Reproduce each line from the records that holds "luteranie".

(Items listed in a dataset)
========================================

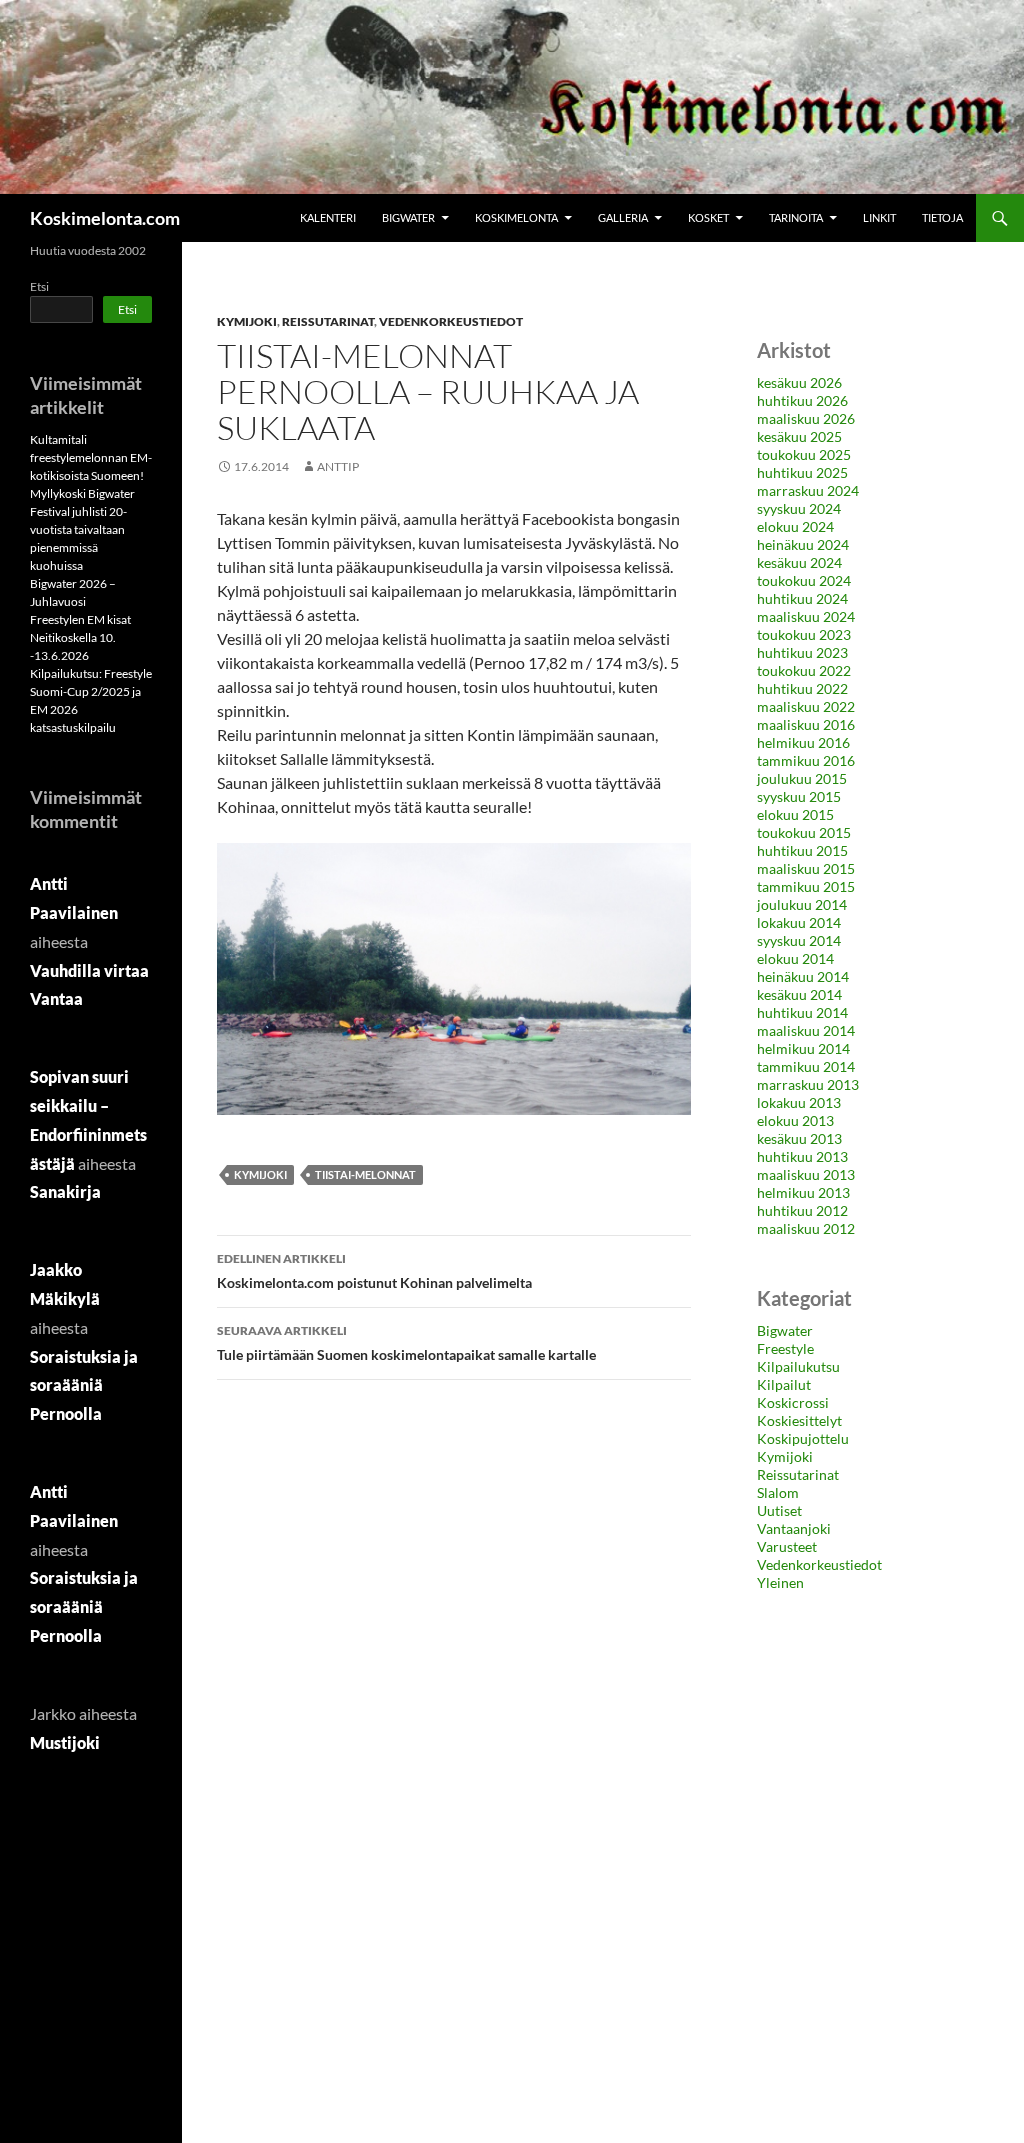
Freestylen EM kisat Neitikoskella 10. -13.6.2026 (80, 637)
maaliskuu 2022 (806, 706)
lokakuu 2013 (799, 1102)
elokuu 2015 (795, 814)
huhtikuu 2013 (802, 1156)
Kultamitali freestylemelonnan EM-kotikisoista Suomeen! (91, 457)
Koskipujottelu (803, 1438)
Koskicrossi (793, 1402)
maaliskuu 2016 (806, 724)
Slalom (778, 1492)
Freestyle (785, 1348)
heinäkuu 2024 (803, 544)
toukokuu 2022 (804, 670)
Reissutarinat (328, 321)
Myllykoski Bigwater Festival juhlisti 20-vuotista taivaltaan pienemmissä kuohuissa (82, 529)
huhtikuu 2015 (802, 850)
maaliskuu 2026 (806, 418)
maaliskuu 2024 (806, 616)
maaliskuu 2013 (806, 1174)
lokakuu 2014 (799, 922)
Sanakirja (65, 1191)
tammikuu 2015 (806, 886)
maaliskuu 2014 (806, 1030)
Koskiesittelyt (799, 1420)
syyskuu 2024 (799, 508)
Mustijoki (65, 1742)
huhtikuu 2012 (802, 1210)
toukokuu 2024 (804, 580)
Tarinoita (796, 217)
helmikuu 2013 (803, 1192)
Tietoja (942, 217)
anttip (338, 466)
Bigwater (408, 217)
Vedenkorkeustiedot (451, 321)
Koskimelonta (516, 217)
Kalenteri (328, 217)
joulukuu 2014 (802, 904)
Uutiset (779, 1510)
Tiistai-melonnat (365, 1174)
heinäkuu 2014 (803, 976)
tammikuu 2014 (806, 1066)
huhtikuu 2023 (802, 652)
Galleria (623, 217)
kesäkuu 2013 (799, 1138)
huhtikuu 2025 (802, 472)
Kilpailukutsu (798, 1366)
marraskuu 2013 (808, 1084)
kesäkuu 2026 (799, 382)
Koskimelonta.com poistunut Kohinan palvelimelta (374, 1271)
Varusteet (787, 1546)
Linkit (879, 217)
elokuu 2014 (795, 958)
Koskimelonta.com (105, 218)
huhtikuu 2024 (802, 598)
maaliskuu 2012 (806, 1228)
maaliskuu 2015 (806, 868)
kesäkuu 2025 (799, 436)
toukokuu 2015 (804, 832)
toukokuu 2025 (804, 454)
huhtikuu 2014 (802, 1012)
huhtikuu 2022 (802, 688)
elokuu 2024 (795, 526)
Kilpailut (784, 1384)
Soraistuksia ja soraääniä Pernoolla (84, 1385)
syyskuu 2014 (799, 940)
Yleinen (780, 1582)
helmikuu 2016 (803, 742)
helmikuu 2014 (803, 1048)
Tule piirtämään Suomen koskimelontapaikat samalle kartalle (406, 1343)
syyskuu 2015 (799, 796)
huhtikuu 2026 (802, 400)
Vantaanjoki (794, 1528)
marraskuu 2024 (808, 490)
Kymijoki (247, 321)
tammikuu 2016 (806, 760)
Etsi (39, 286)
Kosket (708, 217)
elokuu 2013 (795, 1120)
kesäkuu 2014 (799, 994)
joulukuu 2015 (802, 778)
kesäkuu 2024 (799, 562)
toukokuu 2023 (804, 634)
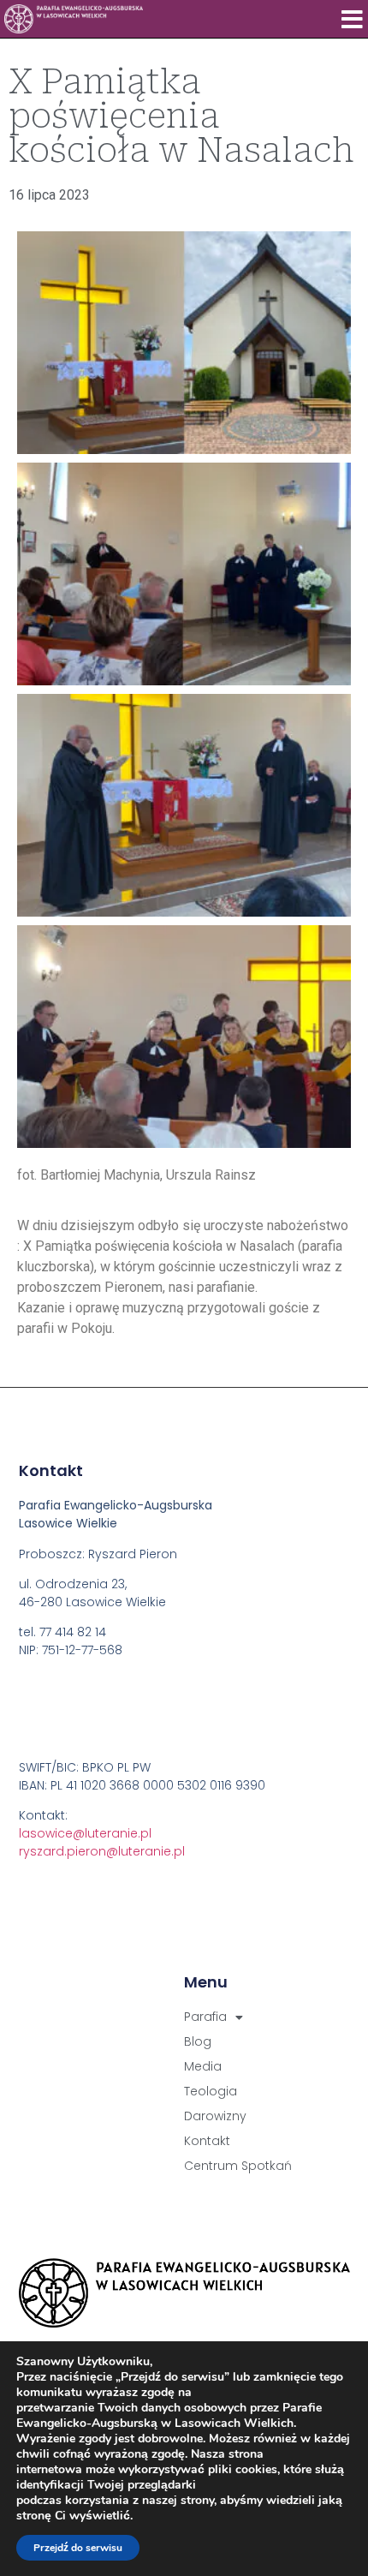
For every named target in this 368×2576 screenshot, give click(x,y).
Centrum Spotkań (238, 2165)
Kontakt (207, 2140)
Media (203, 2066)
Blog (197, 2041)
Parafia (205, 2016)
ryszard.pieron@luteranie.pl (102, 1851)
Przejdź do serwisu (77, 2548)
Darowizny (215, 2116)
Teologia (210, 2091)
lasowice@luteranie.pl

========================================

= PROBLEM SOLUTION =
ryszard.pieron@luteranie.pl (102, 1851)
lasowice@luteranie.pl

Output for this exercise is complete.